In the earlier days of craft beer, novelty and discovery fueled consumer interest. These were not the ubiquitous macro lagers that had always been around. As more breweries hung their shingles, there were more options for curious imbibers to explore, often in styles they may have never encountered. Variety packs boxed that experience up, offering the opportunity to try new breweries, new beers, and new beer styles all in one handy purchase.

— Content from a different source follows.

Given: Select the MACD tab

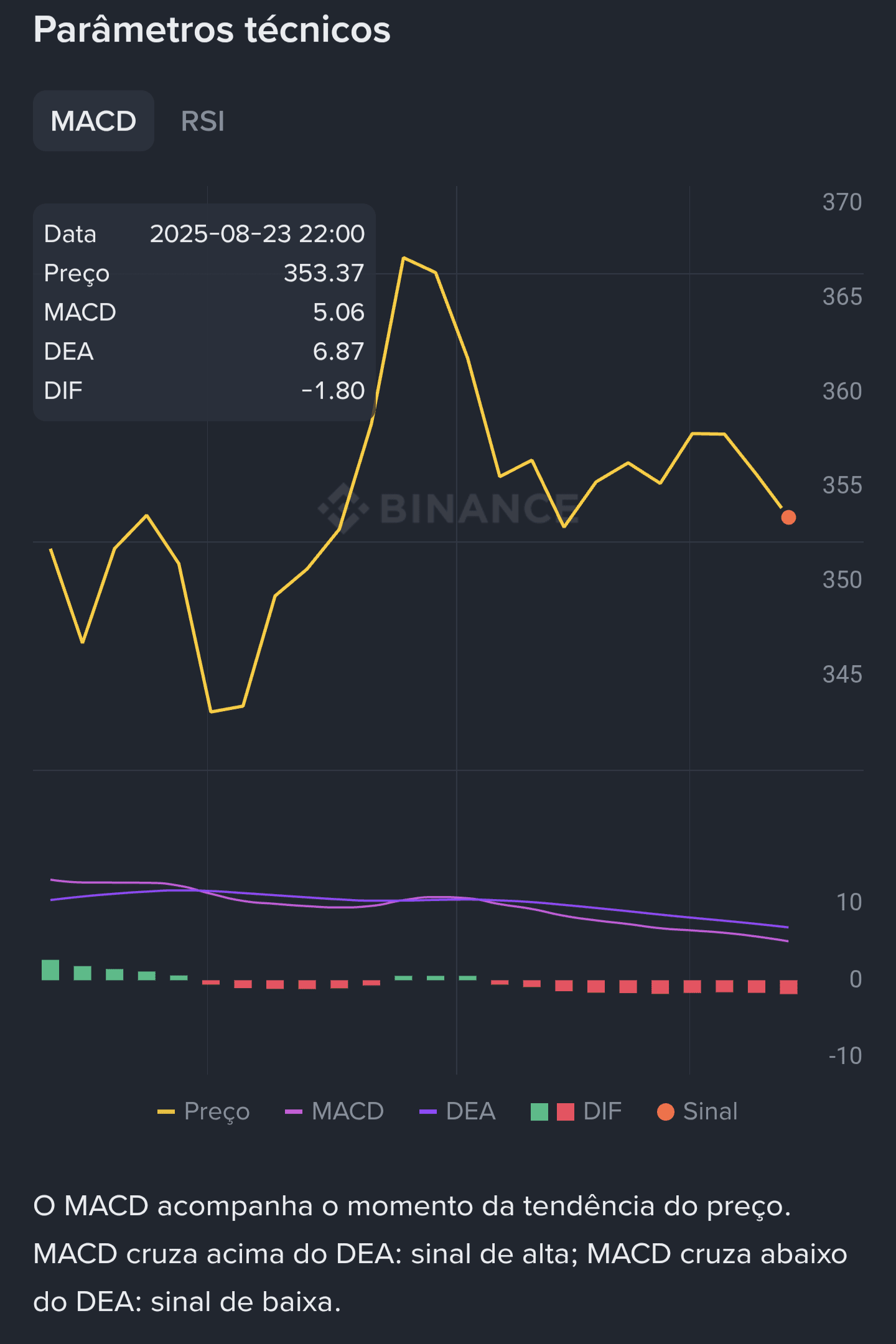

However, with the fast and furious proliferation of craft breweries in the past five years or so, beer drinkers have more options, and are better versed in what they like.
“Five, 10 years ago, people got variety packs to discover new beers,” says Brewers Association chief economist Bart Watson. “That got put under a lot of pressure by the explosion in breweries, taprooms, and brewpubs.” Now, when you want to explore new beers, there’s often a brewery just as close as your local grocery store, where shelves hold variety packs.
(It’s important to note that when we talk about “craft beer” here, we’re not adhering to the Brewers Association’s definition of the term. According to the BA, a craft brewer produces 6 million barrels of beer or less annually, and less than 25 percent of the brewery is owned or controlled by an industry member that is not a craft brewer. Independent breweries often don’t have the means to produce the slick variety packs we see on supermarket shelves, with a few exceptions.)
So, how relevant are seasonal variety packs anymore? Do consumers care about them as much as they did 10, even five years ago?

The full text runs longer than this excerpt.